Directions = The listing below must be returned in full and unchanged, without the images it carries.

BEGIN Given records

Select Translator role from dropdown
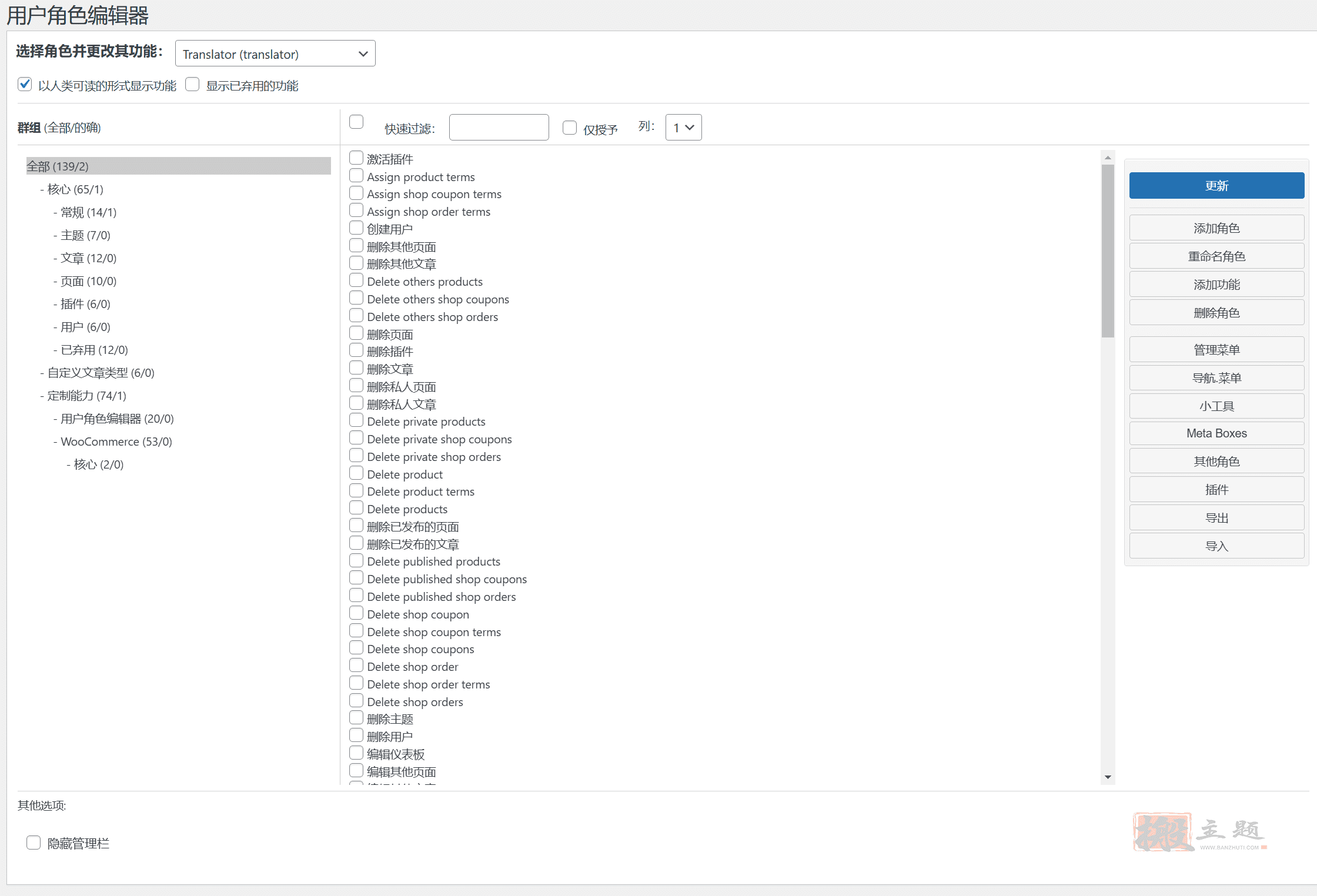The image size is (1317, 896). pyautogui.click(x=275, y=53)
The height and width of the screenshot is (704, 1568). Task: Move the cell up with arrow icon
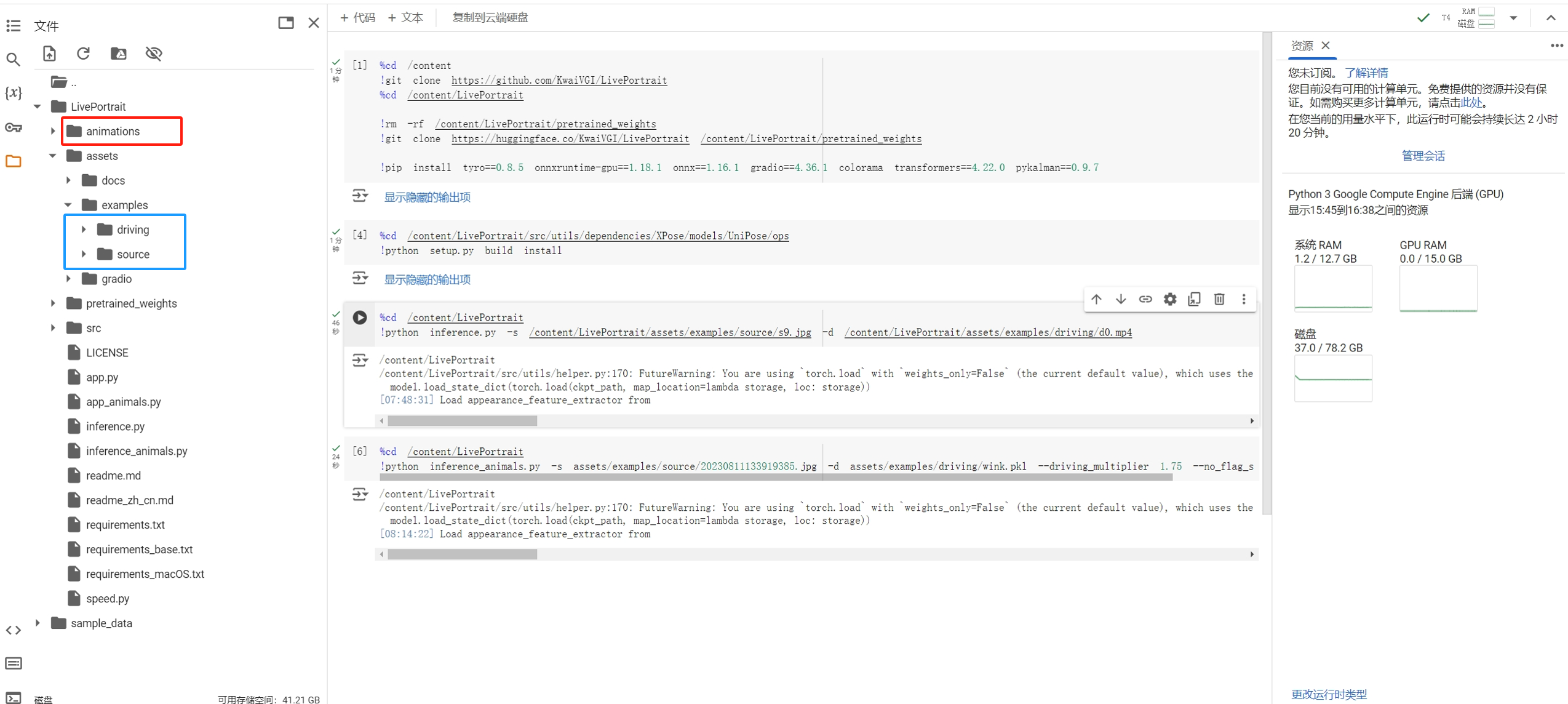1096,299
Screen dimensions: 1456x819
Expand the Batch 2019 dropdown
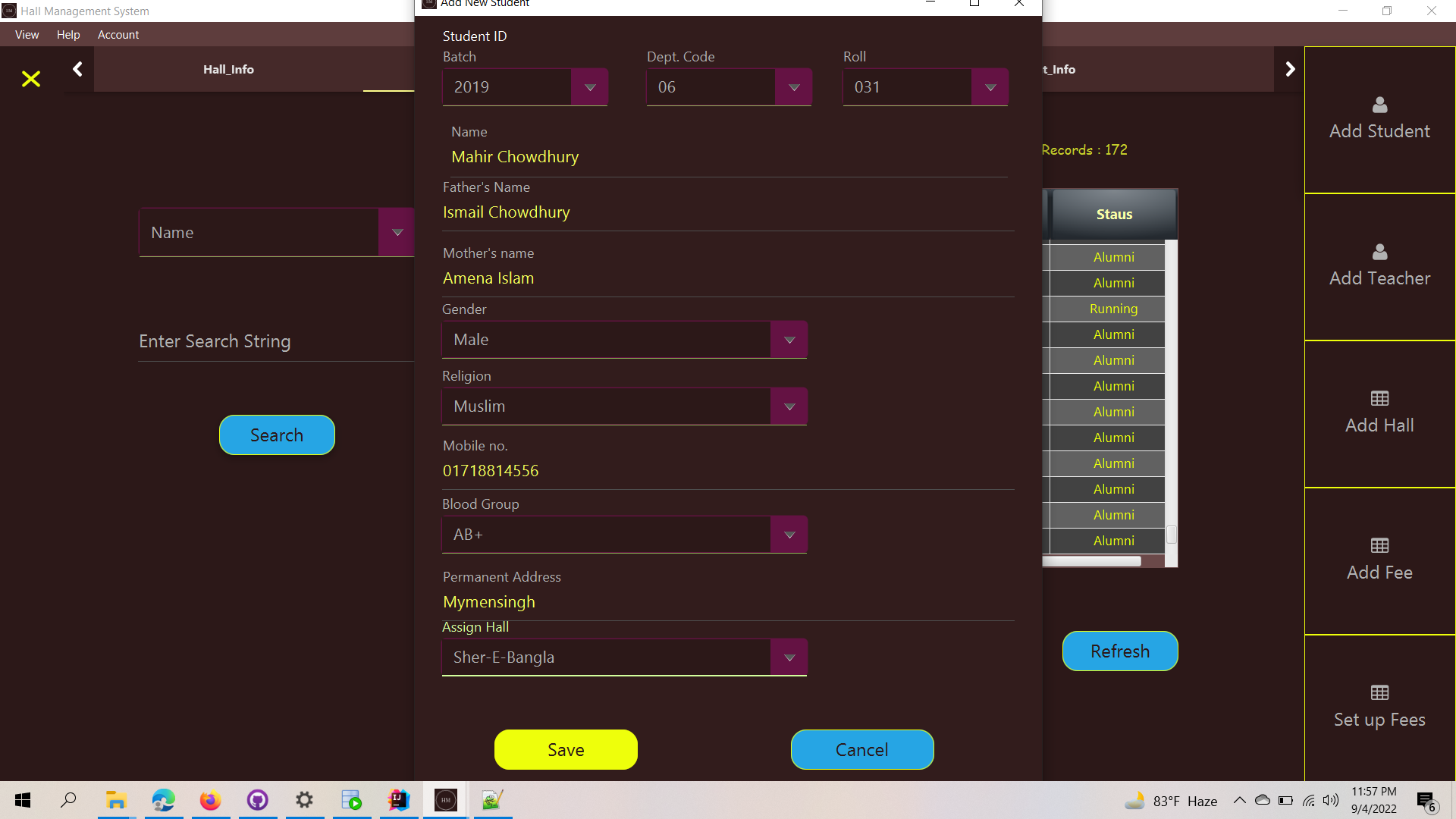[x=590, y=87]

END Given records

Final answer =
Select Translator role from dropdown
The image size is (1317, 896). pyautogui.click(x=275, y=53)
The height and width of the screenshot is (704, 1568). Task: Move the cell up with arrow icon
1096,299
Screen dimensions: 1456x819
Expand the Batch 2019 dropdown
[x=590, y=87]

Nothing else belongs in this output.